TUM features a strong, characteristic profile in the fields of Science and Engineering. Alongside the traditional key areas addressed by Technical Universities, the TUM School of Life Sciences Weihenstephan has built powerful competence in Life Sciences and Sustainable Land Use. The Institute of Forest Management from Technical University of Munich (TUM-IFM) will be a partner in NOBEL. IFM deals with all the different aspects of sustainability (ecology, economics and social concerns) on a larger spatial scale (beyond the stand level). IFM has built strong expertise in bio-economic modelling of continuous cover forestry, company level optimization under uncertainty, land-use modelling under single or multiple objectives and robust optimization. Aside from applications to German forestry, the developed models have been used to solve forest management problems in Slovakia, Slovenia, Austria, Chile, and South Africa. Land-use models have so far been applied to farm, regional, and national levels in Ecuador and Ethiopia, and this for single and multiple objective optimization problems.

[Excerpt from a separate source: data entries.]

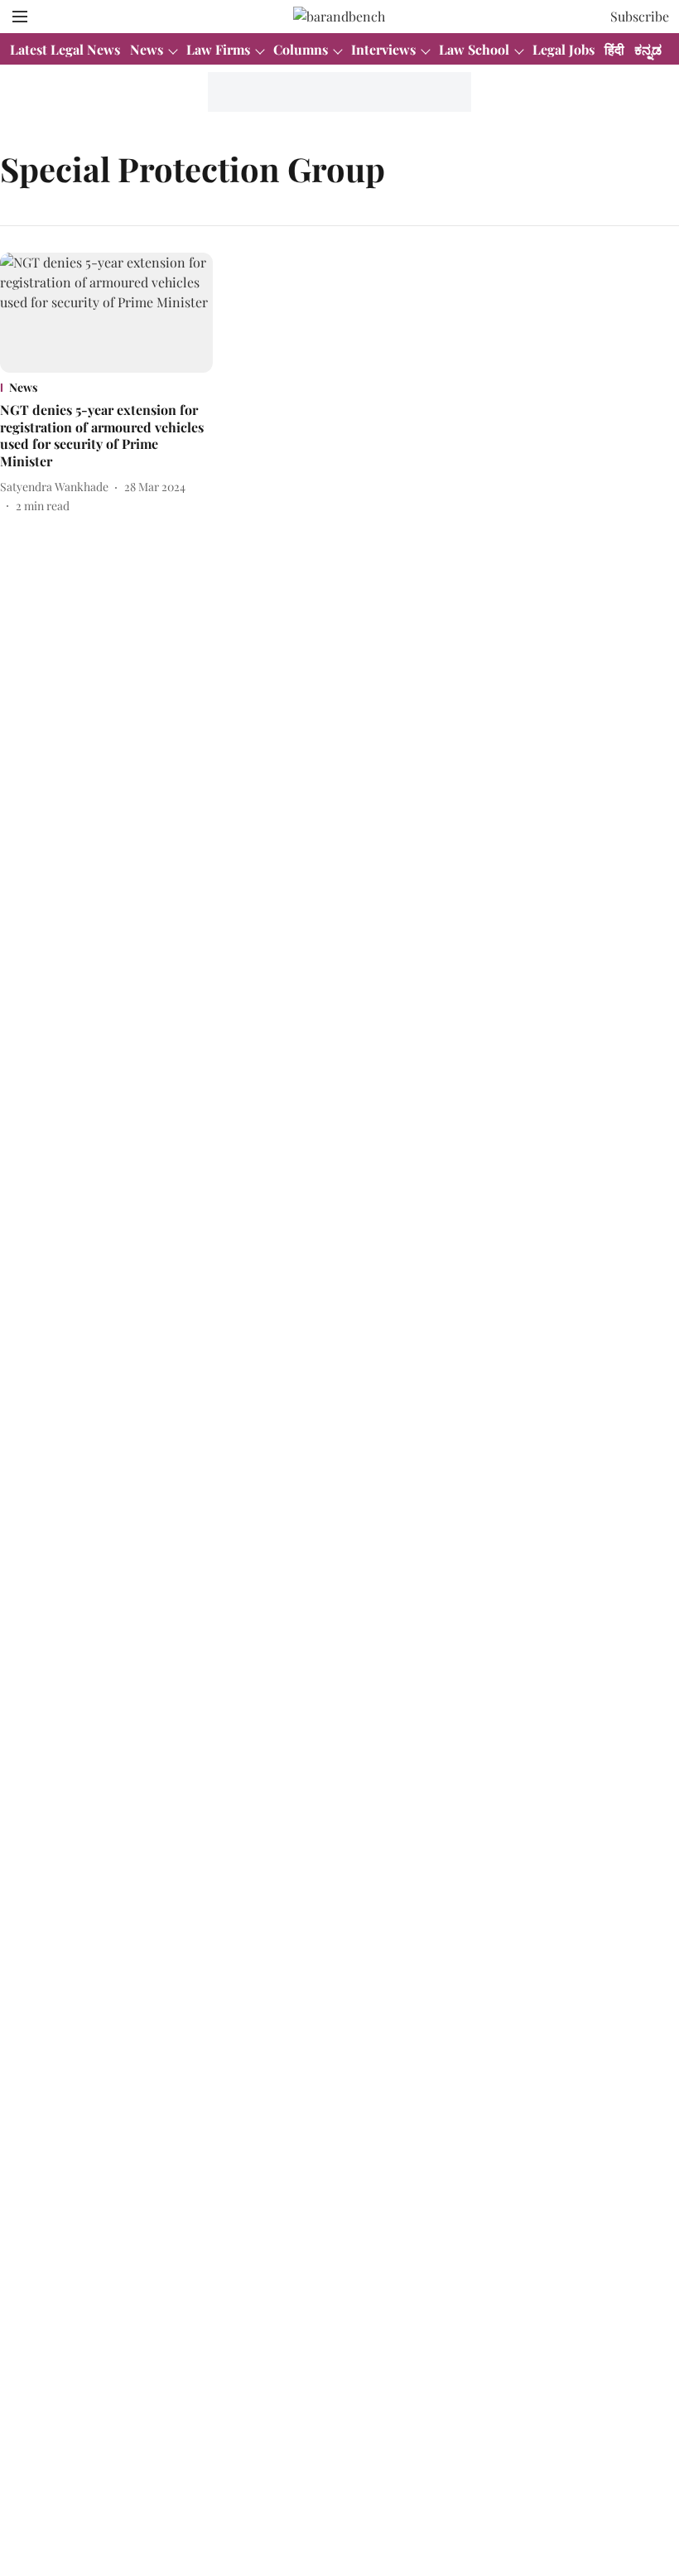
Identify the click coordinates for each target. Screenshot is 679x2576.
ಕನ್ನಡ (648, 49)
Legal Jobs (563, 49)
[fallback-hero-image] (106, 313)
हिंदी (614, 49)
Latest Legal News (65, 49)
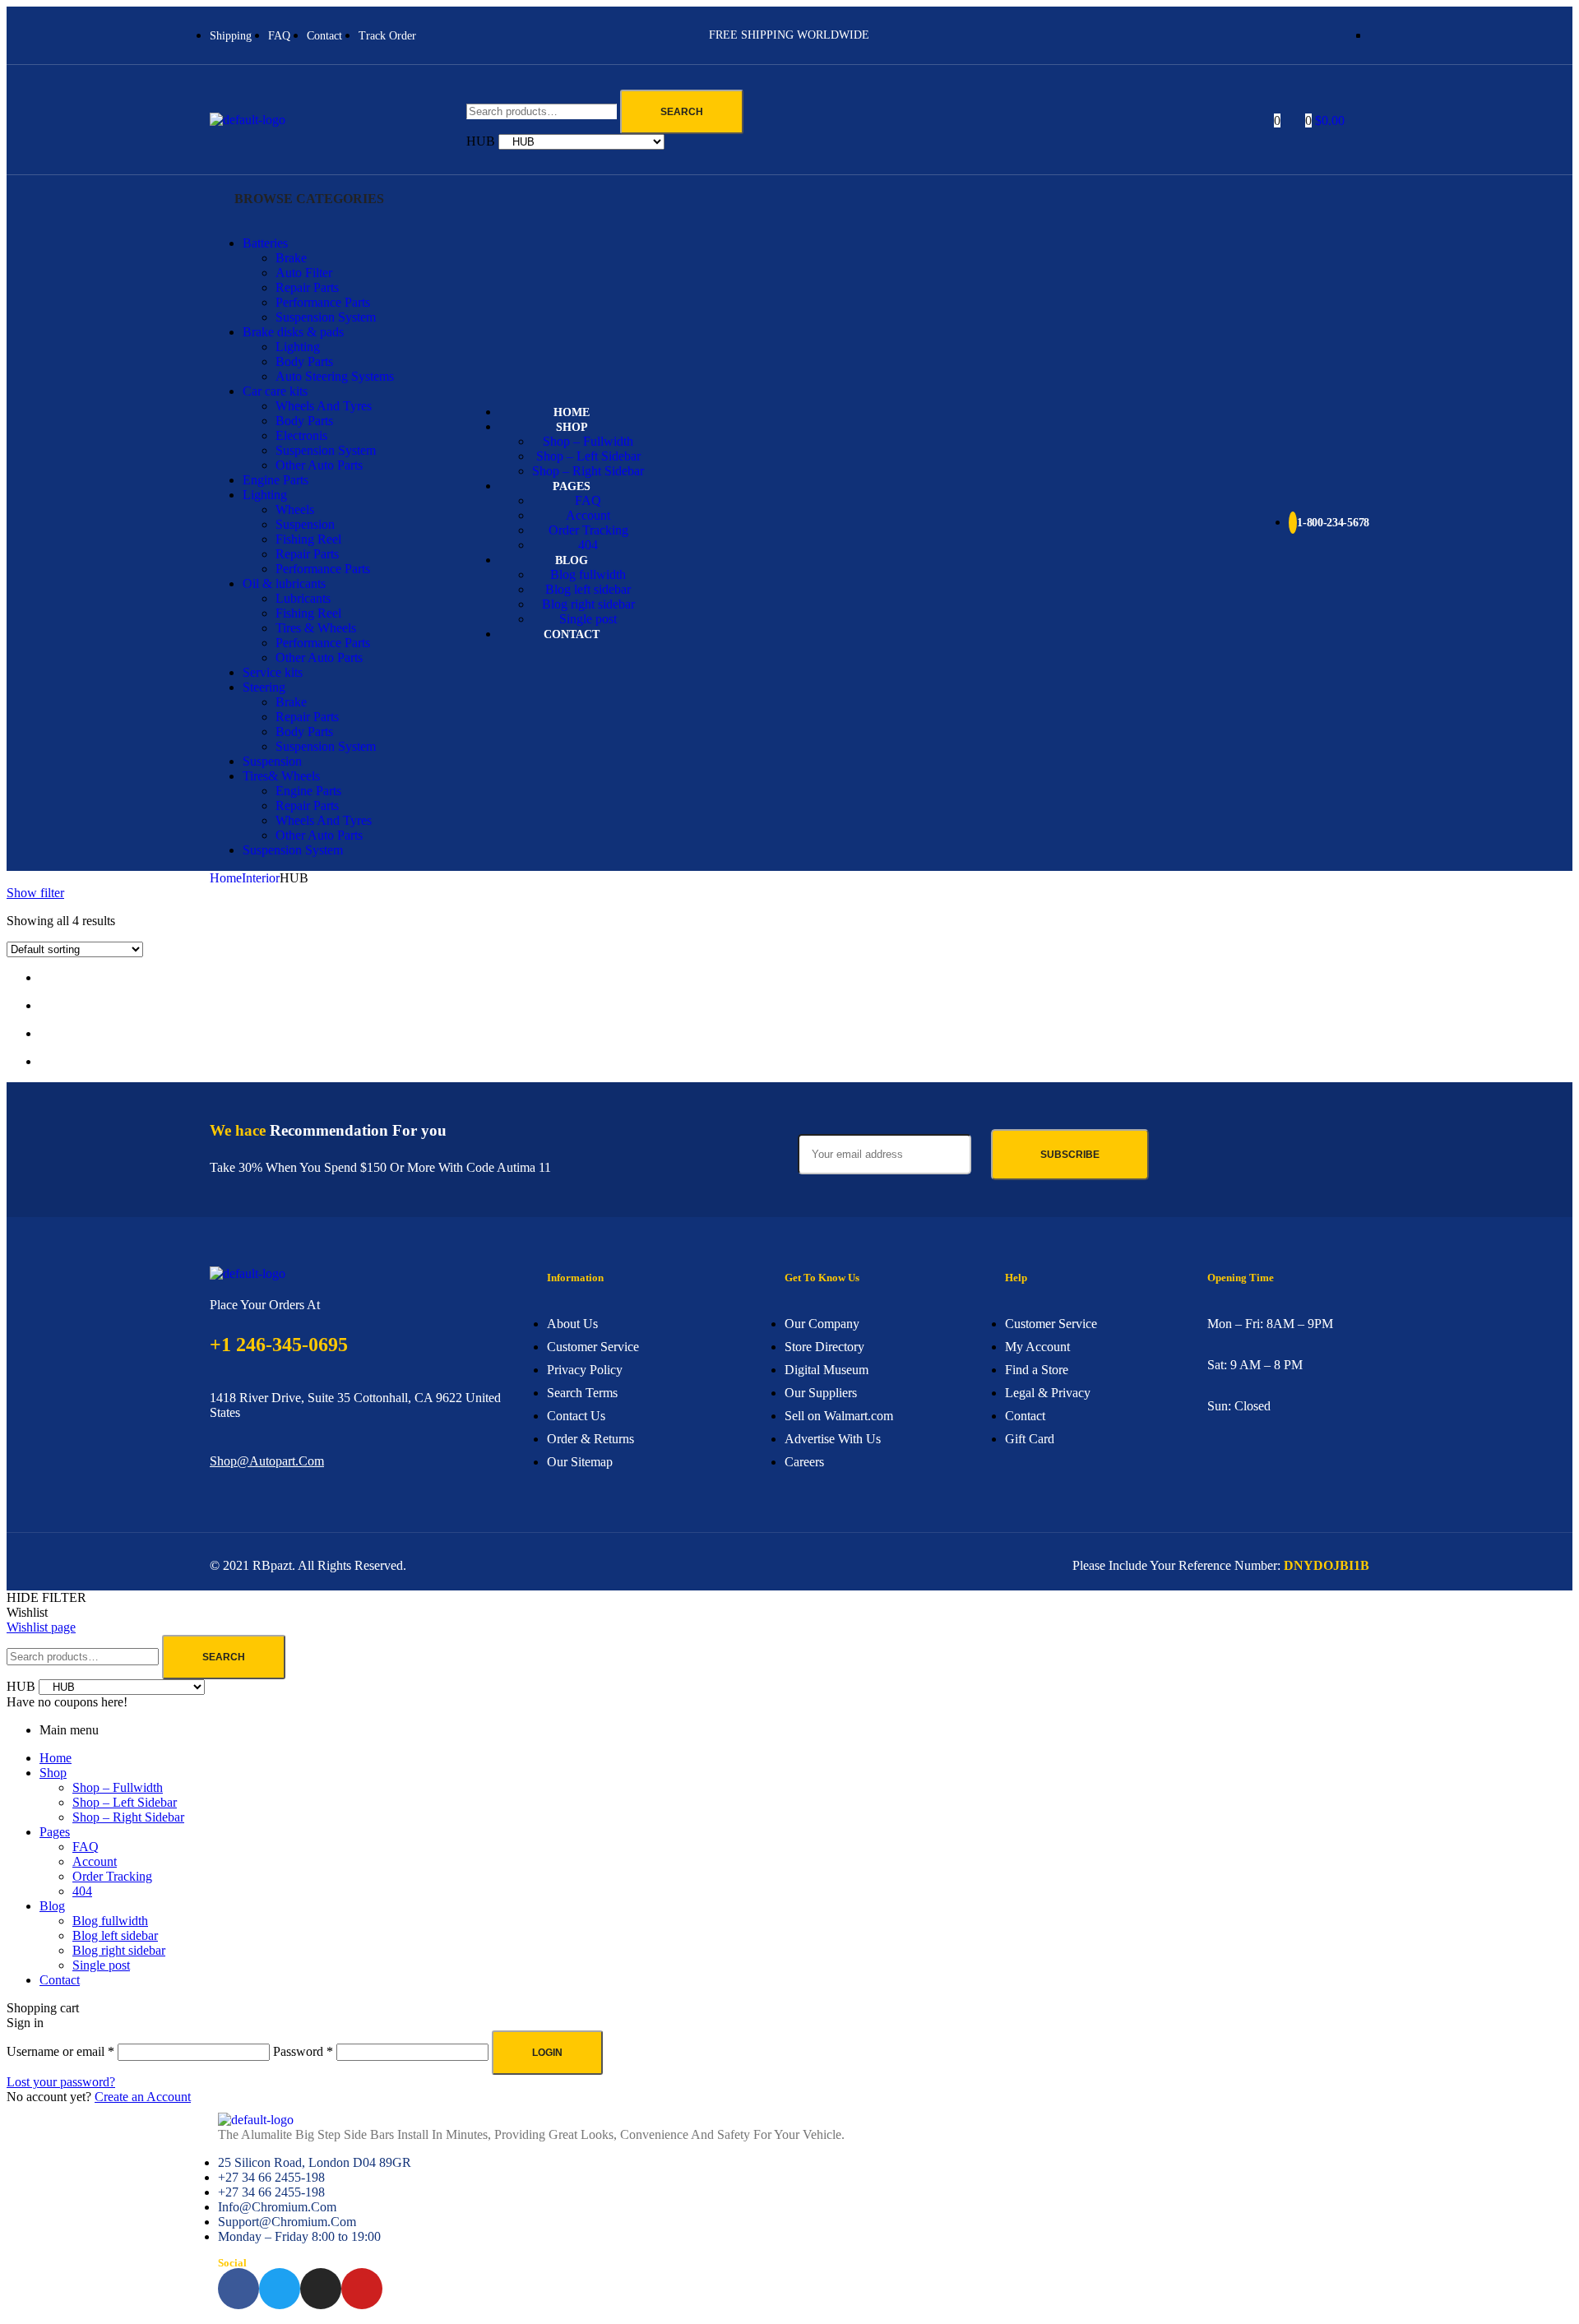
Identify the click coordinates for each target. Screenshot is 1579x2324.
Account (94, 1861)
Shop (53, 1773)
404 (82, 1891)
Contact (59, 1980)
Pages (54, 1832)
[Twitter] (279, 2288)
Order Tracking (112, 1876)
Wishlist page (41, 1627)
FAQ (85, 1847)
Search (681, 112)
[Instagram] (320, 2288)
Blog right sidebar (118, 1950)
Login (547, 2052)
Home (226, 878)
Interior (261, 878)
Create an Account (143, 2097)
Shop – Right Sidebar (128, 1817)
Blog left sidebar (115, 1935)
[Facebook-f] (238, 2288)
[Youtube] (361, 2288)
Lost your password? (61, 2082)
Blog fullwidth (110, 1921)
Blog (52, 1906)
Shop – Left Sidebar (124, 1802)
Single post (101, 1965)
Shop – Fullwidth (117, 1787)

Main tasks of TUM in NOBEL
Thomas Knoke (TUM, IFM) leads the IFM and explores sustainable use concepts for forest ecosystems. His particular interest lies in risk modeling and diversification strategy planning. Methodologies drawn from decision theory, operations research and modern finance theory are applied to forest science issues and land use problems in general. After studying forest science at Munich’s Ludwig Maximilian University, Prof. Knoke completed his doctorate in 1998. He did his lecturer qualification at TUM in 2003. In 2013 he was assigned to Professorship “Forstökonomie und Forstplanung” (W3), at Albert-Ludwigs-Universität Freiburg, which he declined. His research interests led him to the Institute for Commercial Forestry Research (South Africa), the Instituto Forestal (Chile) and the Chinese Academy of Forestry. He also traveled to Ecuador as a member of a multi-disciplinary research group. Prof. Knoke’s other activities include acting as a court expert, giving expert advice to forest owners and giving talks on international forestry investment.
Mengistie Kindu is a post-doctoral researcher at the Technical University of Munich. He is working in the field of Geo-informatics applications to Resource Management, with particular attention to a novel multidisciplinary perspective. He develops methodological frameworks to characterize the changes to Earth’s LULC and integrate remote sensing observations with model-based approaches to understand the impacts retrospectively and prospectively. To this end, he uses multispectral, hyperspectral, and field observations and process using remote sensing, GIS, and spatial modelling as the primary techniques. His research focuses on object based image analysis, big data analysis, land use/land cover change mapping, time series analysis, terrain analysis, machine learning, drivers of LULC changes, value chain mapping, land suitability and valuing ecosystem services. He has been actively involved in several research projects using the application of GIS and remote sensing, and has published widely.